RELATO

 

En el interior de la nave sentía mucho frío, un frío que iba penetrando en sus huesos, mientras los dos gatos salían a su encuentro. Querían sus abrazos y sus mimos, lo olfateaban una y otra vez, buscando algo en su interior. Intentando captar su estado de ánimo.

Él había recibido la triste noticia del fallecimiento de su madre, llevaba muchos años sin verla. Se sentía en deuda. Su familia siempre le había reprochado las largas temporadas que pasaba alejado dentro de un extraño mundo en el que él, intentaba sobrevivir.

Cuando los gatos vieron su mirada en aquella húmeda y oscura mañana, percibieron algo en el tono de sus palabras, olfatearon el cuenco de la leche, estaba vacío. Se acercaron al cuenco del pienso y estaba totalmente limpio.

La radio estaba apagada, él no se molestó en encenderla. Tampoco esa mañana sacó su linterna para dar un paseo rápido.

Estaba totalmente paralizado, se acordaba de la última vez que abrazó a su madre, cuando le hablaba de su ciudad natal, del día en que nació. Siete balas salieron del fusil de su abuelo, cuando vio a su nieto llorar, entonces se asustaron las gacelas que descansaban cerca de las montañas.

A las 10 de la mañana el sol se mantenía oculto detrás de una espesa niebla, él sabía que no podía estar en el entierro de su madre, el destino se lo había negado y sus hermanos se lo reprochaban de forma permanente.

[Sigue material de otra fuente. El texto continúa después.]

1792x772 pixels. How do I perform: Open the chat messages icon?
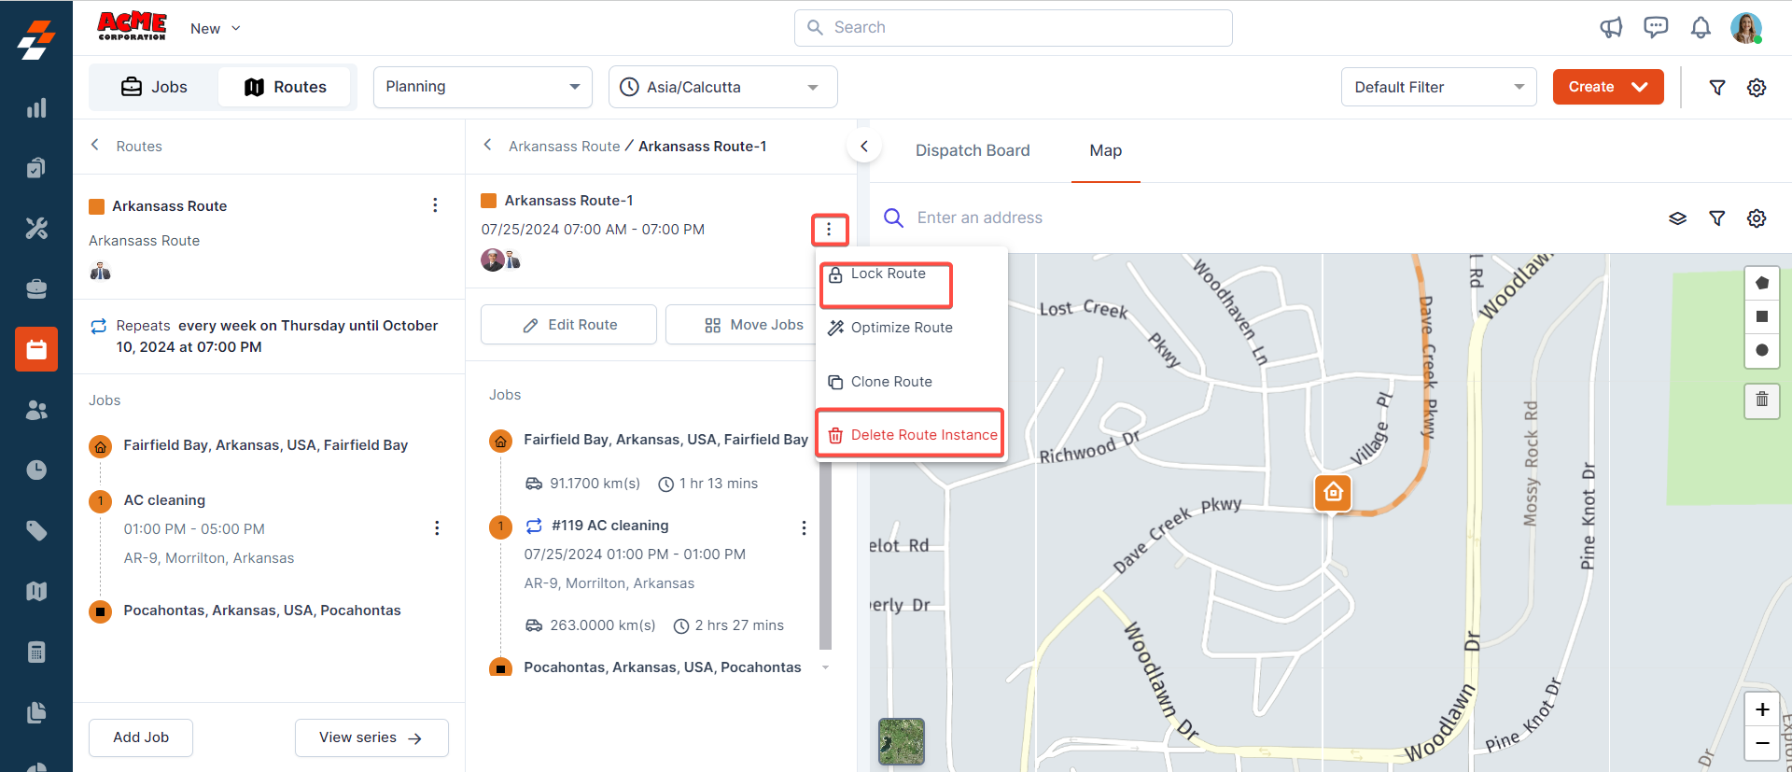pyautogui.click(x=1656, y=28)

Le hacían entender que su madre sentía necesidad de verlo, tocar sus manos, contarle sus travesuras de niño.

Estaba solo caminando sin la compañía de sus gatos, quería localizar con sus ojos a los caballos que veía todas las mañanas pastar en la pradera.  Entonces empezaron a caer sus lágrimas sin darse cuenta y en el interior de su garganta nacía una extraña tristeza. La soledad, la lejanía, la incomprensión le habían negado la oportunidad de ver a su madre por última vez, abrazarla colocándole aquel sudario blanco, que le recordaba la sábana blanca con que lo tapaba antes de dormir.

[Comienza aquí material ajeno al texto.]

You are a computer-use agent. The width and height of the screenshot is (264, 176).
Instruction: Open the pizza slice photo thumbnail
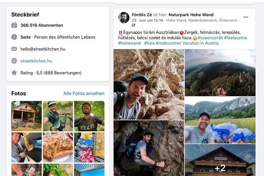pyautogui.click(x=58, y=148)
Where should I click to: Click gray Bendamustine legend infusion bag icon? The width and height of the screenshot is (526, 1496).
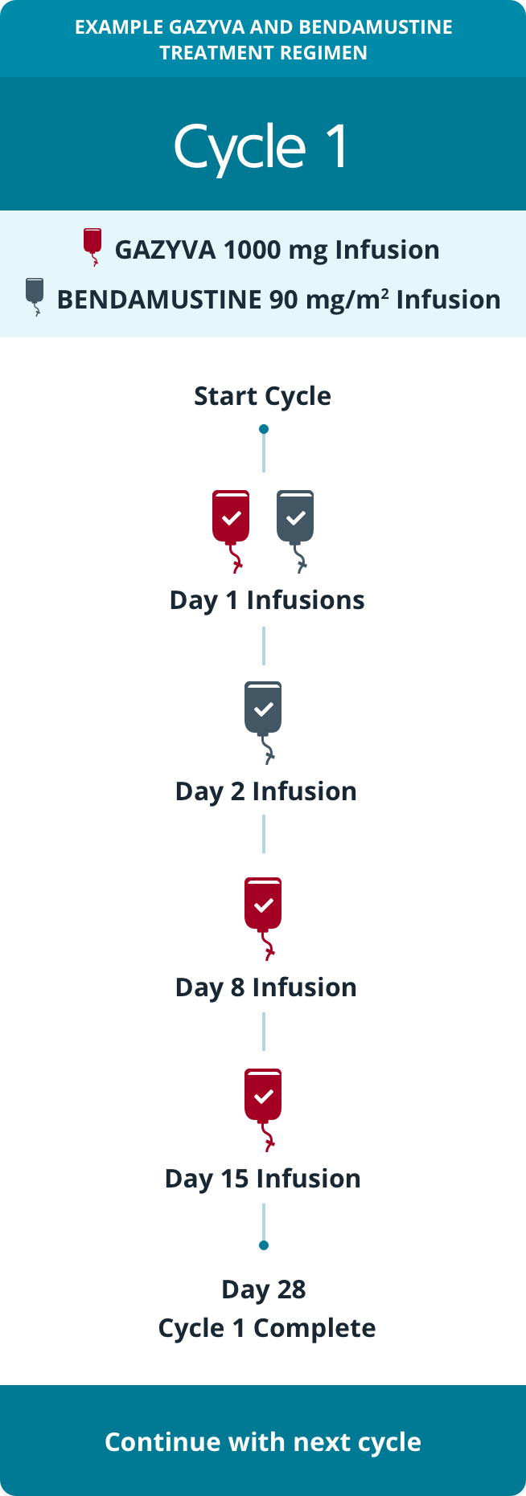click(x=35, y=293)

̶ ¿Dónde está mi abuelo?  ¿Dónde está mi abuela?  ̶ se preguntaba una y otra vez ̶   ellos también murieron yo no estuve en su entierro.

El sol empezó a salir y el día poco a poco empezó a calentarse. Contempló los caballos, indiferentes a su sufrimiento, iban arrancando los trozos de hierba que masticaban con mucha fuerza. Los gatos seguían esperando su recompensa diaria. Pero no había ninguna señal en aquel hombre que se sentía traicionado por sus pasos, por su destino.

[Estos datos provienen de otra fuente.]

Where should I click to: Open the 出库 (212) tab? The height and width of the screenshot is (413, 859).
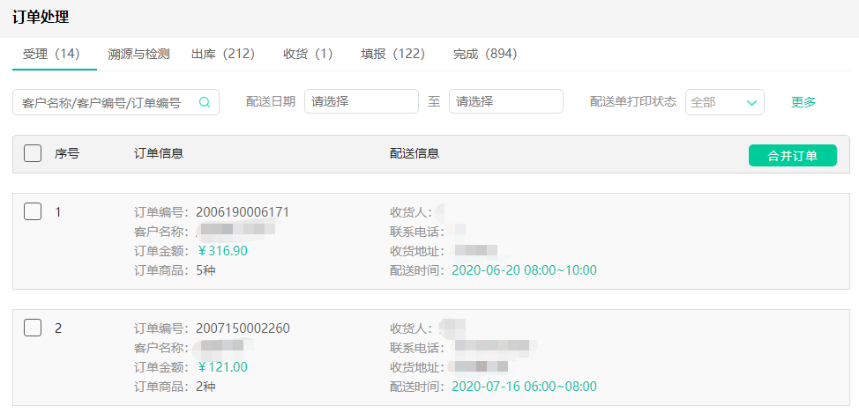pos(225,55)
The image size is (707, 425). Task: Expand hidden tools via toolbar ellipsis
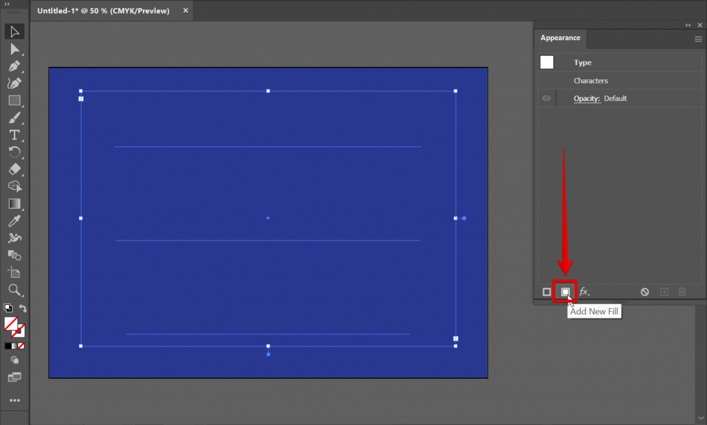pos(14,399)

Cansado y desesperado, sonó su teléfono, vio el número sabía que era de su hermano.

̶ Hola, cómo estás. Hemos enterrado a mamá, todos estuvieron menos tú, el hijo predilecto el que más quería nuestra madre.

De repente se cortó la llamada, él no pudo decir ni una sola palabra, aquella extraña tristeza dominaba su cuerpo, dominaba su mirada.

Los gatos se marcharon dejándolo sólo frente a la vieja nave, un sol de otoño iluminaba sus ojos, mientras iba contando cuántos kilómetros le separaban de su madre.

Una vez más se convenció de su destino y aceptó la cruel separación que le alejaba de su familia. Miró los caballos y entró en aquella nave vieja y abandonada.